‘The Newsroom’ crackles with life on Blu-ray
TV veteran Aaron Sorkin returns with a new show, his first since the ill-fated yet excellently written Saturday Night Live take off “Studio 60 on the Sunset Strip”, and this time he has taken his take on the inner workings of a network TV newsroom to the friendly confines of HBO with “The Newsroom”. The hit HBO show recently returned with its second season on the cable giant, so let`s delve in to the first season set to see if it`s worth your hard earned dollars.
The Newsroom Season 1
Created by Aaron Sorkin
Aaron Sorkin’s latest drama is set at a fictional cable news channel where anchor Will McAvoy (Jeff Daniels) leads a group of reporters and staff striving to make a hard-hitting news program. After a recent blow up at a college lecture, anchor McAvoy returns to work to find that his support team, minus a handful of devotees, are all fleeing to the late night news program. McAvoy also inherits a new producer, his former flame MacKenzie McHale (Mortimer) and number one Jim Harper (Gallagher Jr), who is immediately smitten with Maggie Jordan (Pill). Also in the newsroom is Neal Sampat (Patel), late night producer Don Keefer (Sadoski), gorgeous and brilliant business reporter Sloan Sabbith (Munn) and the man over seeing it all Charlie Skinner (Waterston).
The Newsroom`s one stroke of pure genius become evident right away, the show sets itself a couple years in the past so that they can use real headlines and stories, like Osama Bin Laden`s assassination, to fill out their complex and brilliant narratives. By already knowing all the intricacies of the outcomes beforehand, Sorkin is able to insert and use little tidbits of information to make the series feel more authentic and give the scripts more punch. The episode dealing with the aforementioned Osama Bin Laden story is especially effective because of this and stands as one of the highlights of the season. The series deep concentration on Tea Party politics and the dismantling of the party on the show may turn off as many people as it captivates though, as the onslaught is pretty relentless.
The show is also punctuated with some great performances as the entire cast seems perfectly placed in their roles. Daniels is fantastic as McAvoy, it’s one of the best performances of his storied career, as he gets to puff up, get mad and pontificate more than most roles he has been given. The intellectual aspect of the McAvoy character is something Daniels really seems to have latched on to. The rest of the cast are also stellar, this may be one of the best ensembles working in television right now, as the likes of Mortimer, Gallagher Jr., Pill, Patel, Munn and Sadoski are all providing excellent ensemble work here. Fonda’s arc of episodes are punctuated by her giving her tough as nails executive a gravitas and weight that the series needs in the only form of a ‘heavy’ against McAvoy. And Waterston steals almost every scene he is in as the mastermind executive behind it all, whose motivation is simply that he wants to see a better, more honest version of the news.

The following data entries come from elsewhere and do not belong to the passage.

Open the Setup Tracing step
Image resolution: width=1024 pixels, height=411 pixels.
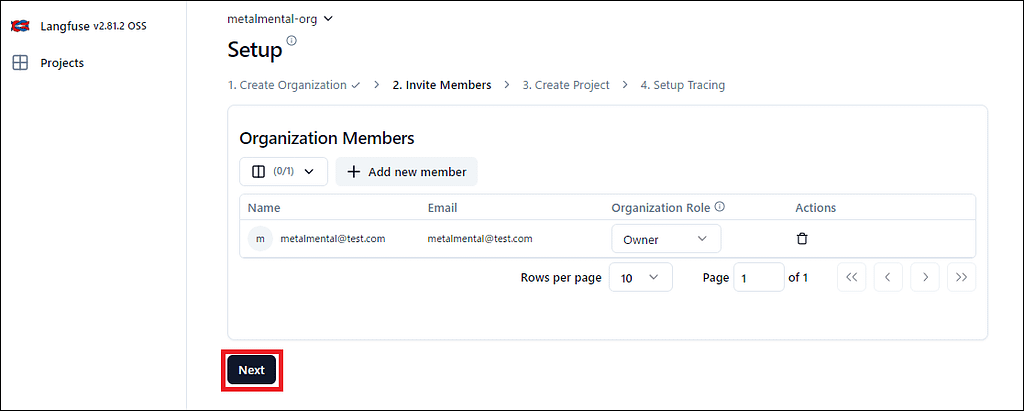(x=682, y=85)
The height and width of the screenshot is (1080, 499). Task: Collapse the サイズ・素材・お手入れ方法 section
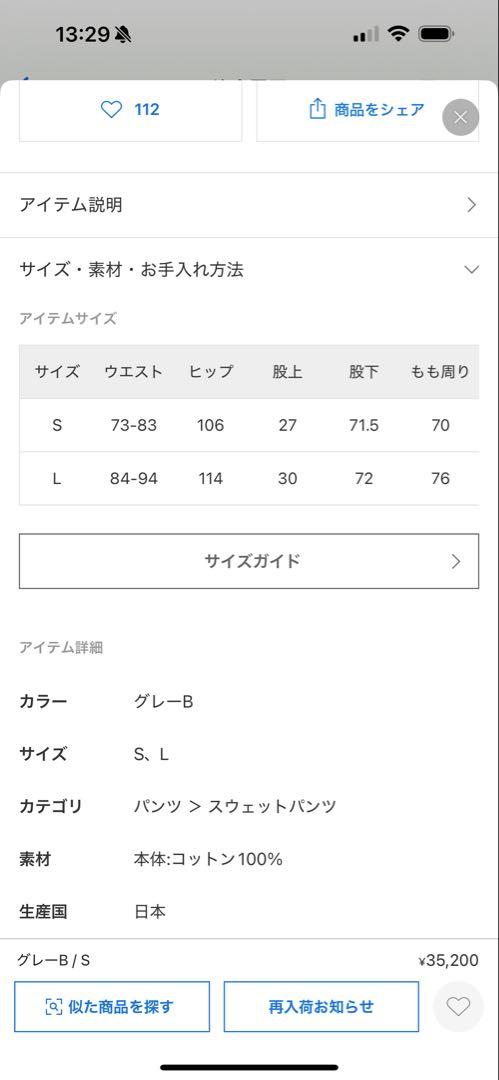pos(471,269)
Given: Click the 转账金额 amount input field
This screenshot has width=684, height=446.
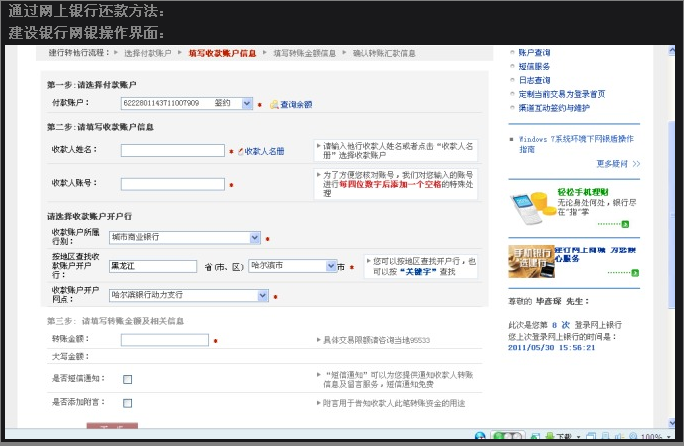Looking at the screenshot, I should pos(164,340).
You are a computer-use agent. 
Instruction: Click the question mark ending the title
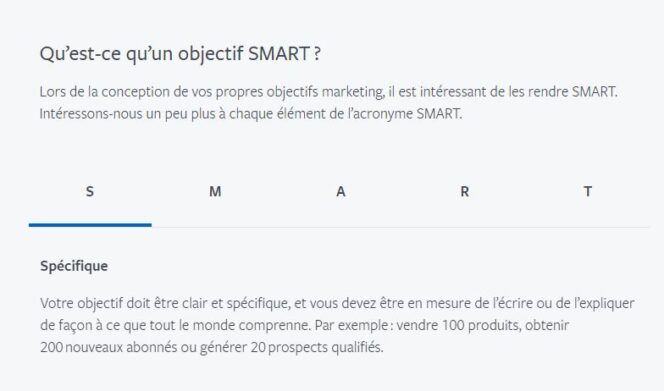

The Blu-Ray set comes with a solid handful of extras including commentaries on at least half the episodes with Sorkin, producers, directors and cast members from the show making appearances. Each episode also includes the ‘Inside The Newsroom’ quick breakdown of the episode from Sorkin and most of them contain deleted scenes as well. The 4th disc also includes a quick featurette on the set built for the series called ‘Mission Control’ and a 25 minute roundtable discussion of the first season with Sorkin, Daniels, Mortimer, Waterston, producer/directors Alan Poul and Greg Mottola.
One of the most engaging series on television today also just happens to be about television, more specifically about a television news program that harkens back to the more integrity driven newscasts that previous generations grew up on as opposed to the newer, glossy and even at times wrong reporting that dominates cable television today. Sorkin fill his show with a longing for these simpler times that endears us more to his idealized view of what the news could be. The over sentimentalization of the show may turn off some, but most viewers will have a hard time stopping themselves from just running through the entire season in one sitting.